My eyes redden and I soon begin to gasp in stuttered breaths. I can feel the warmth of the water as it dances its way down my face in misguided streams. I’m crying. I blink my eyes and wipe my face in an unsuccessful effort to gain composure. These tears aren’t of regret, sorrow, or hold mourning of something that once was. These are tears of joy, fear, and sheer utter bewilderment. These tears are of the realization that I now know what god is calling me to do. I am going on the world race gap year. I was overjoyed, overwhelmed, but mostly afraid. “How am i going to raise that much money? This is crazy, do I really want to go through with this? Am I even ready for this?.” My mind was being bombarded but as i discussed my fears with friends and family god spoke through them and the truth soon started to seep in.
I wont be able to raise that much money, but God can.
This IS crazy, but God does crazy miraculous things.

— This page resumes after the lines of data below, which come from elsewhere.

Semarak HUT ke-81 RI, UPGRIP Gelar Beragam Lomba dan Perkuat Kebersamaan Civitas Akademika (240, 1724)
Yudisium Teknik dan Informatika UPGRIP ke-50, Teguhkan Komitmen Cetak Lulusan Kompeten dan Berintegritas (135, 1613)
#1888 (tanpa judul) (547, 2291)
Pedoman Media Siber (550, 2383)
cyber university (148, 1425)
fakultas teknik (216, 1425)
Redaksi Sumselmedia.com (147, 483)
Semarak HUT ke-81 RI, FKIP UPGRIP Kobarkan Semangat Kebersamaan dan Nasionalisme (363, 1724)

You aren’t ready for this, but God is.
Dear people of the internet world,
As you all probably know from the above paragraph, I am going on the World Race Gap Year! Awesome right? Well if you don’t know what that is it’s a nine month long missions trip to Central America, Southeast Asia, and Africa. We are spending three months in each country where we are going to love on orphans and widows and show the love of Christ to those in need all while bringing glory to god! We are leaving September 2014 and will be getting back May 2015. The only problem is its 11,900 dollars… That being said if any of you have any money, any at all, that you would be willing to sponsor me with it would mean so much to me and I would be so unbelievably grateful. Even if its only a dollar I would be that much closer to being able to go on this trip. And if you aren’t able to sponsor me then I ask for your prayers and encouragement as I prepare for this trip. Thank You so much!